To this day, if I miss a couple meals, I will lose 5lbs easily.  Yet, my brother now weighs 255 at 6'.  When has worked out fairly religiously for 20 years like I have.  But, when he stops for a while, he gains weight.  When I stop for a while, I lose weight.  My brother can go on a diet, literally drinking a smoothy for breakfast, a salad for lunch with some grilled chicken, and an equally light dinner.  He will lose 20-30lbs, but can't get slim.  My dad was a big time runner also, when he was younger.  He ran 6-8 miles 5 days a week for years, but always carried a bit of a gut.  Yet, I'm pretty sure that if I'd been a runner, I'd have been emaciated.  This makes me wonder if there might not be something to the theory of a "fat gene".  Why do some of us struggle to keep weight on, yet some people can't get it off, short of going on a hunger strike?


----------



## LAM (May 31, 2011)

GearsMcGilf said:


> This makes me wonder if there might not be something to the theory of a "fat gene".  Why do some of us struggle to keep weight on, yet some people can't get it off, short of going on a hunger strike?



no, I do believe in the "fat gene" but I think many use it as an excuse to just say fuck it, not exercise and eat shitty and just go with it vs doing everything they can to fight it (healthy lifestyle, etc.).

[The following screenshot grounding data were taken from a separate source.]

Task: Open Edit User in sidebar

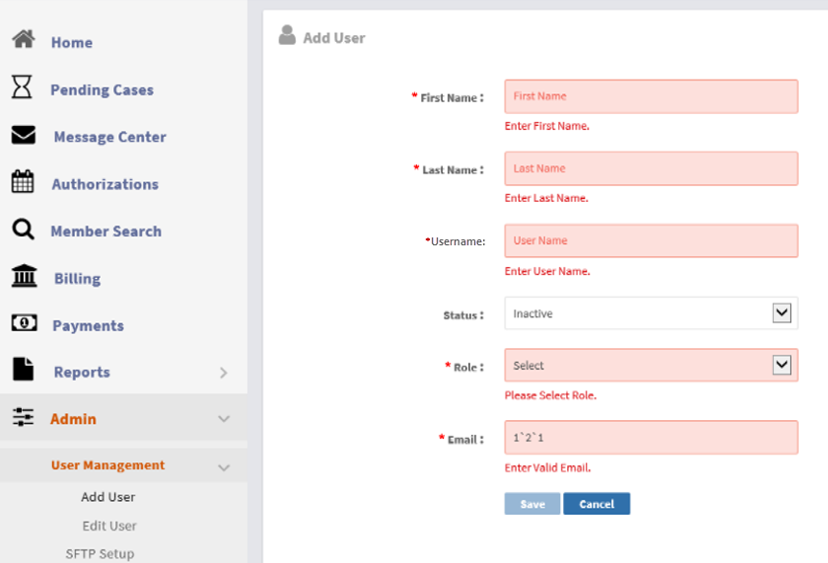Action: click(x=109, y=526)
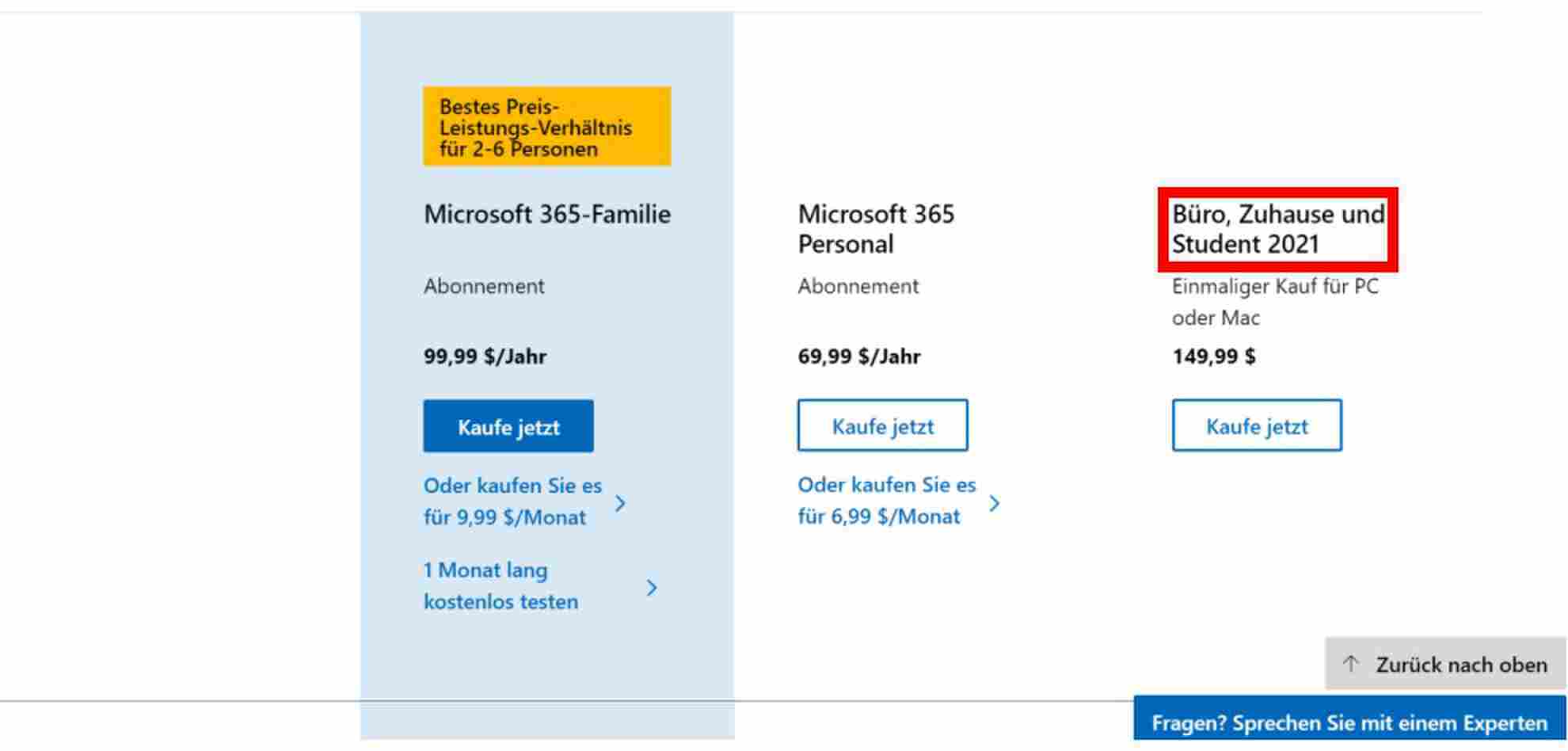
Task: Click the chevron next to kostenlos testen
Action: 652,588
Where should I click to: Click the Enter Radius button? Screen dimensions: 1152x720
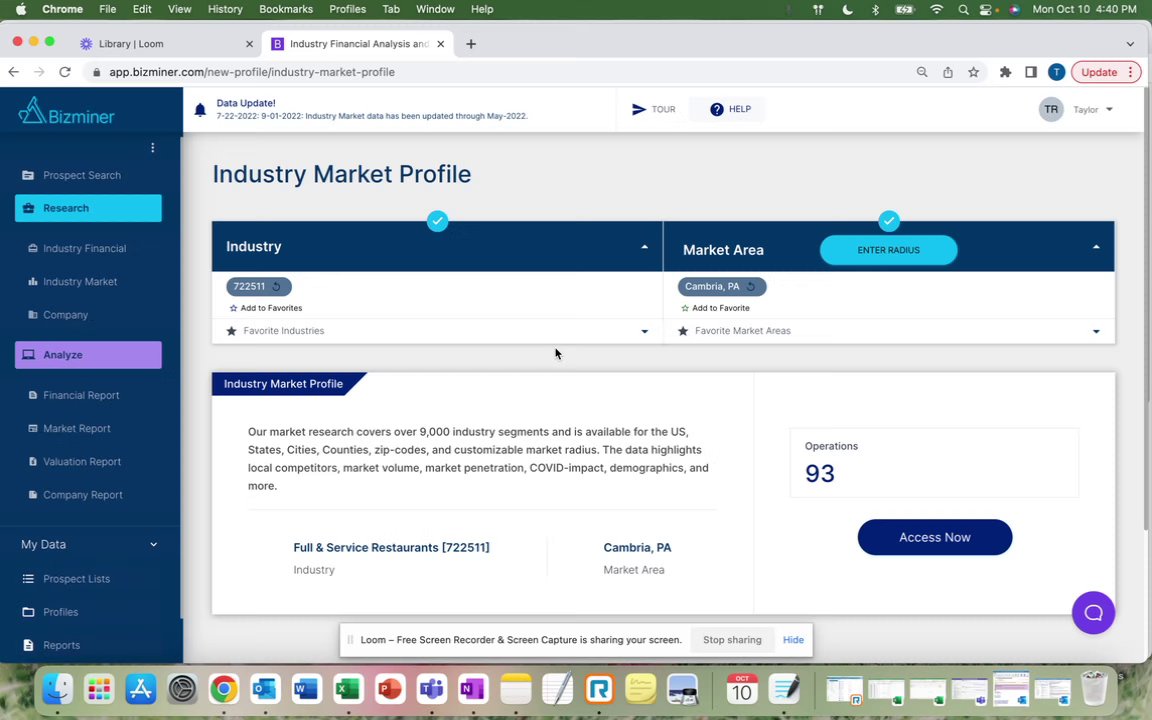pyautogui.click(x=888, y=250)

I have a sister 2 years older and our situation is similar to you and your brother.  both of us lifetime athletes but she gains weight looking at food and I can take a couple years off eat, fast food, cake/ice cream every day and gain 5-10 lbs of fat.  even when accounting just for my higher metabolism from substantially more LBM the differences in that aspect are great.


----------